■ **Task goal**
Copy out everything from the start of the items down to and including the line that contains "The height and width of the screenshot is (1456, 819).", keeping each line unchanged.

[Data lines]
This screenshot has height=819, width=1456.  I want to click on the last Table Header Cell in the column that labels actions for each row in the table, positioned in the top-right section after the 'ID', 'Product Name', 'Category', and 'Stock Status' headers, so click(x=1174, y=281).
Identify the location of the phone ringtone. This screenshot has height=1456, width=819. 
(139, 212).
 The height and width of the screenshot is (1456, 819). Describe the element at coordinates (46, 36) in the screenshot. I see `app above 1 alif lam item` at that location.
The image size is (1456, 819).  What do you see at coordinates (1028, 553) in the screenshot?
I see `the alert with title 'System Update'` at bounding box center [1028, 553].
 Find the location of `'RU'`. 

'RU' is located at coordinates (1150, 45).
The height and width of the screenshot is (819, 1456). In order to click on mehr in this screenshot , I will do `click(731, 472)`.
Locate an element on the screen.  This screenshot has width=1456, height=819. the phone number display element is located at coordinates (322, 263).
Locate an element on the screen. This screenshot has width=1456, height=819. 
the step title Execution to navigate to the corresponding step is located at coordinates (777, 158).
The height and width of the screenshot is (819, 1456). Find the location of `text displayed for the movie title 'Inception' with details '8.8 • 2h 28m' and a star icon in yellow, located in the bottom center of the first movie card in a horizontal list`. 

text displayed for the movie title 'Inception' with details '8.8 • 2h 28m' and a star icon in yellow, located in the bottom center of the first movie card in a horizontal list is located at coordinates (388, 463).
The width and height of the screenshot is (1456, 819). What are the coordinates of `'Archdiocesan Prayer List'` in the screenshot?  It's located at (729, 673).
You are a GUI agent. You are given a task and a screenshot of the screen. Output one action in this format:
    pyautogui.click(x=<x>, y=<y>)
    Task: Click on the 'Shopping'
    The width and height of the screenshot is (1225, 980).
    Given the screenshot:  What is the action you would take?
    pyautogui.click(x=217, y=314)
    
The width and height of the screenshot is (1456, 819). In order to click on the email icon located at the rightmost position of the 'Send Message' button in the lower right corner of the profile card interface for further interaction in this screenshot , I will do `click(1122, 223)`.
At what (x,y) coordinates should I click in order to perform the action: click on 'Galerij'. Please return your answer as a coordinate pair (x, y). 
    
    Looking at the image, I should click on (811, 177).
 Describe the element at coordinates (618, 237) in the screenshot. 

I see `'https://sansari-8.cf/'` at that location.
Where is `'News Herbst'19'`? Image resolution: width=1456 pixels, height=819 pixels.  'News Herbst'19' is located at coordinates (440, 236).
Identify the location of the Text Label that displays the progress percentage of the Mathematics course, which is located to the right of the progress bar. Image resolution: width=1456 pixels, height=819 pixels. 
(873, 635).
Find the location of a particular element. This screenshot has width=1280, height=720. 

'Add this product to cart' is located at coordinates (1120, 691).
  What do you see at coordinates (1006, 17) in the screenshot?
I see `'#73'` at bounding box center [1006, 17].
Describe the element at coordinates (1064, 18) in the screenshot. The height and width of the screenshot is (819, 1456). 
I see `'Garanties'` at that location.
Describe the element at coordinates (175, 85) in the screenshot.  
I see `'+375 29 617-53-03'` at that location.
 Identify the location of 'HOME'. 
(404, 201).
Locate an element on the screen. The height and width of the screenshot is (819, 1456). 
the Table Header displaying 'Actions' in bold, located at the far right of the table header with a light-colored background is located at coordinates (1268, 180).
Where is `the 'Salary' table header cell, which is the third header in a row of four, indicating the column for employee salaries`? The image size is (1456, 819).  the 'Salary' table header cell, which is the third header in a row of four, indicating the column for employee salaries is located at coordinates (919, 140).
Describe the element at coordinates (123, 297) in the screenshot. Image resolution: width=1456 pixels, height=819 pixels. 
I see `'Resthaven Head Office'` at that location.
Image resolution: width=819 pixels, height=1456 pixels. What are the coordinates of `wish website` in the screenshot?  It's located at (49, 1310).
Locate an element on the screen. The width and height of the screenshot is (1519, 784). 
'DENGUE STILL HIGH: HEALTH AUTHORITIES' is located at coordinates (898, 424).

■ **In response**
This screenshot has height=819, width=1456.  I want to click on the last Table Header Cell in the column that labels actions for each row in the table, positioned in the top-right section after the 'ID', 'Product Name', 'Category', and 'Stock Status' headers, so click(x=1174, y=281).
Identify the location of the phone ringtone. This screenshot has height=1456, width=819. 
(139, 212).
 The height and width of the screenshot is (1456, 819). Describe the element at coordinates (46, 36) in the screenshot. I see `app above 1 alif lam item` at that location.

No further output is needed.